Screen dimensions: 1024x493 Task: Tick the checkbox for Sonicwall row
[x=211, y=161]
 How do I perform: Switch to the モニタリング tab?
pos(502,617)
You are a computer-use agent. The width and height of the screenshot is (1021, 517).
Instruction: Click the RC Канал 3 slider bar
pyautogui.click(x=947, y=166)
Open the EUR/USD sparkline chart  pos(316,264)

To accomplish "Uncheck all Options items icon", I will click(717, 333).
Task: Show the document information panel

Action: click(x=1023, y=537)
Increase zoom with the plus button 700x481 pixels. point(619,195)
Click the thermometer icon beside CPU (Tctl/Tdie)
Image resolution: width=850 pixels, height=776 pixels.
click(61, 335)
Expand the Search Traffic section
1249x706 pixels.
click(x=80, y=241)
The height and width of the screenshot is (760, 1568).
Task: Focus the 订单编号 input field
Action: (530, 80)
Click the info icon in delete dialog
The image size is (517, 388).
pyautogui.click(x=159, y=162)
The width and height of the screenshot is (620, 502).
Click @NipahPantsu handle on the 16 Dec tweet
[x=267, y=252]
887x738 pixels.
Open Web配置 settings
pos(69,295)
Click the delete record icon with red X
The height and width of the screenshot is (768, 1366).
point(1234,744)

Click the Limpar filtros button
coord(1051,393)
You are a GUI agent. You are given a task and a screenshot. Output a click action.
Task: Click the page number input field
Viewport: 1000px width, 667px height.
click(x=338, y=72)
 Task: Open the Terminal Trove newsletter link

════

TO DO: Could you set down exactly the lines from the one containing "Click @NipahPantsu handle on the 16 Dec tweet" through the last line of the records above, both included?

WRITTEN ANSWER:
Click @NipahPantsu handle on the 16 Dec tweet
[x=267, y=252]
887x738 pixels.
Open Web配置 settings
pos(69,295)
Click the delete record icon with red X
The height and width of the screenshot is (768, 1366).
point(1234,744)

Click the Limpar filtros button
coord(1051,393)
You are a GUI agent. You are given a task and a screenshot. Output a click action.
Task: Click the page number input field
Viewport: 1000px width, 667px height.
click(x=338, y=72)
 Task: Open the Terminal Trove newsletter link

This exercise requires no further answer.